■ ИСТОЧНИК
######
Три воинские искусства. Первое — глазомер, как в лагерь стать, как идти, где атаковать, гнать и бить. Второе — быстрота… Неприятель нас не чает, считает нас за сто верст… Вдруг мы на него как снег на голову! Закружится у него голова! Атакуй, с чем пришел, чем Бог послал! Конница, начинай! Руби, коли, гони, отрезывай, не упускай! Ура! Чудеса творят братцы!…

Третье — натиск. Нога ногу подкрепляет, рука руку усиляет. В пальбе много людей гибнет: у неприятеля те же руки. Да русского штыка не знает!

Вытяни линию — тотчас атакуй холодным ружьем! Недосуг вытягивать линию — выдвижение из закрытого или тесного места — коли, пехота, в штыки!… Обыкновенно конница врубается прежде, пехота за ней бежит. Только везде строй!… В окончательной победе: конница, руби, гони! Конница займется — пехота не отстанет. В двух шеренгах сила, в трех — полторы силы: передняя рвет, вторая валит, третья довершает!…

Солдат дорог. Береги здоровье! Чисти желудок, коли засорился. Голод — лучшее лекарство. Кто не бережет людей — офицеру арест, унтер-офицеру и ефрейтору палочки; да и самому палочки, кто себя не бережет!… В горячке ничего не ешь, хоть до двенадцати дней. А пей солдатский квас: то и лекарство. А в лихорадке не пей, не ешь. Штраф — за что себя не берег?!

Богадельни: первый день мягкая постель, второй день французская похлебка, третий день ее братец гроб к себе тащит. Один умирает, а десять товарищей хлебают его смертный дых… Хоть без лазарета и вовсе быть нельзя. Тут не надобно жалеть денег на лекарства, коли есть где купить сверх своих, и на прочие выгоды без прихотей.
######
■ ИЗВЛЕЧЁННЫЕ ДАННЫЕ
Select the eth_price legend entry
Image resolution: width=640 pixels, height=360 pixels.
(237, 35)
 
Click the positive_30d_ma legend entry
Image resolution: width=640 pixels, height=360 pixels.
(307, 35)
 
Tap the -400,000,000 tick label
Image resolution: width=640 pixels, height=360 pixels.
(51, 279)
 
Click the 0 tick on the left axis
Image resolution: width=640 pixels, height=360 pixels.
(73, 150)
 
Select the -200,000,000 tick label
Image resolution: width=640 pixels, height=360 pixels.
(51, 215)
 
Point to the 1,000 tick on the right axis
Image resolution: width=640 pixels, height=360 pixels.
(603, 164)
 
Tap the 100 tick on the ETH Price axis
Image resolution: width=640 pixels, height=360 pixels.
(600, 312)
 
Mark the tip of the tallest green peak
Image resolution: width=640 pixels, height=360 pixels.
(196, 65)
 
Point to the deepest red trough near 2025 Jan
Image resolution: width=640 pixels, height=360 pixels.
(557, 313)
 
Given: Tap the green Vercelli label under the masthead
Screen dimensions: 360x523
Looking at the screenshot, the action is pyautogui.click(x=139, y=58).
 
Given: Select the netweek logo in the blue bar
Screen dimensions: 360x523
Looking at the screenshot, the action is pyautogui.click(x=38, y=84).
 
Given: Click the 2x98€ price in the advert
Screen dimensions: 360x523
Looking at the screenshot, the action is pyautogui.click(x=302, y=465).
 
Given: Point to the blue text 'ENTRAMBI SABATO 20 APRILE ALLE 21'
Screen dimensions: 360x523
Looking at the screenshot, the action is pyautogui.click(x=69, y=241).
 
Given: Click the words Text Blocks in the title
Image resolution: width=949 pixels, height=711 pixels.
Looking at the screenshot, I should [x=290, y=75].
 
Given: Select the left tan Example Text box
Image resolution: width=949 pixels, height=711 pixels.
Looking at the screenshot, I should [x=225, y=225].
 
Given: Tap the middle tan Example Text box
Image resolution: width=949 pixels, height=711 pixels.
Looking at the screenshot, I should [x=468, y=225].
######
■ ЦЕЛЬ ЗАДАНИЯ
Перепишите текст о трёх воинских искусствах целиком, ничего в нём не меняя. Строки — отдельный материал, не связанный с текстом о трёх воинских искусствах.

■ РЕШЕНИЕ ЗАДАНИЯ
Три воинские искусства. Первое — глазомер, как в лагерь стать, как идти, где атаковать, гнать и бить. Второе — быстрота… Неприятель нас не чает, считает нас за сто верст… Вдруг мы на него как снег на голову! Закружится у него голова! Атакуй, с чем пришел, чем Бог послал! Конница, начинай! Руби, коли, гони, отрезывай, не упускай! Ура! Чудеса творят братцы!…

Третье — натиск. Нога ногу подкрепляет, рука руку усиляет. В пальбе много людей гибнет: у неприятеля те же руки. Да русского штыка не знает!

Вытяни линию — тотчас атакуй холодным ружьем! Недосуг вытягивать линию — выдвижение из закрытого или тесного места — коли, пехота, в штыки!… Обыкновенно конница врубается прежде, пехота за ней бежит. Только везде строй!… В окончательной победе: конница, руби, гони! Конница займется — пехота не отстанет. В двух шеренгах сила, в трех — полторы силы: передняя рвет, вторая валит, третья довершает!…

Солдат дорог. Береги здоровье! Чисти желудок, коли засорился. Голод — лучшее лекарство. Кто не бережет людей — офицеру арест, унтер-офицеру и ефрейтору палочки; да и самому палочки, кто себя не бережет!… В горячке ничего не ешь, хоть до двенадцати дней. А пей солдатский квас: то и лекарство. А в лихорадке не пей, не ешь. Штраф — за что себя не берег?!

Богадельни: первый день мягкая постель, второй день французская похлебка, третий день ее братец гроб к себе тащит. Один умирает, а десять товарищей хлебают его смертный дых… Хоть без лазарета и вовсе быть нельзя. Тут не надобно жалеть денег на лекарства, коли есть где купить сверх своих, и на прочие выгоды без прихотей.